- _Information shown_:
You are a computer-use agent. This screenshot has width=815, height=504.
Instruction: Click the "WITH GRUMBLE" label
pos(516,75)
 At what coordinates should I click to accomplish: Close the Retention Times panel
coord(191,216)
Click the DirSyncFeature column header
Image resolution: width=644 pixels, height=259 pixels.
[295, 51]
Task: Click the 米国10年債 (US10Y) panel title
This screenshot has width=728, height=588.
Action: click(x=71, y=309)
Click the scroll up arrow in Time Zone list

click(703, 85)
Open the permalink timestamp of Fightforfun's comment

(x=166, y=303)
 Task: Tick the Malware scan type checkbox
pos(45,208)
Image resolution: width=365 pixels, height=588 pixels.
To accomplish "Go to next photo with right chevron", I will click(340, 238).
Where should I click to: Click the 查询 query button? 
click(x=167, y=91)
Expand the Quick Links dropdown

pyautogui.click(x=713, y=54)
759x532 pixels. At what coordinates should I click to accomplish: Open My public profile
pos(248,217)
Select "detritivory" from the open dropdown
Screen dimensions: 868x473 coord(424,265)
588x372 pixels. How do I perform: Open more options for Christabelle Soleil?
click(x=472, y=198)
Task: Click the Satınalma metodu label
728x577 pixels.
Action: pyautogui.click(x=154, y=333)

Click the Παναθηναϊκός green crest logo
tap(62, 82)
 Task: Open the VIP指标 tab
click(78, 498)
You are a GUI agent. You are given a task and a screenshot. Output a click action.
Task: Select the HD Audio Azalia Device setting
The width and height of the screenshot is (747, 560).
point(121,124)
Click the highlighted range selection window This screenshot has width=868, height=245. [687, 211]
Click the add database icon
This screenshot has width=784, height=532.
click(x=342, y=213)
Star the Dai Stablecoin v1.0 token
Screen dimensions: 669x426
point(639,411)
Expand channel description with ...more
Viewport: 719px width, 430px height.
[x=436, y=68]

- _About this exercise_:
All lines in the entries above that include "agent" should be found and copied.

- _Task answer_:
You are a computer-use agent. This screenshot has width=815, height=504.
You are a GUI agent. You are given a task and a screenshot. Output a click action.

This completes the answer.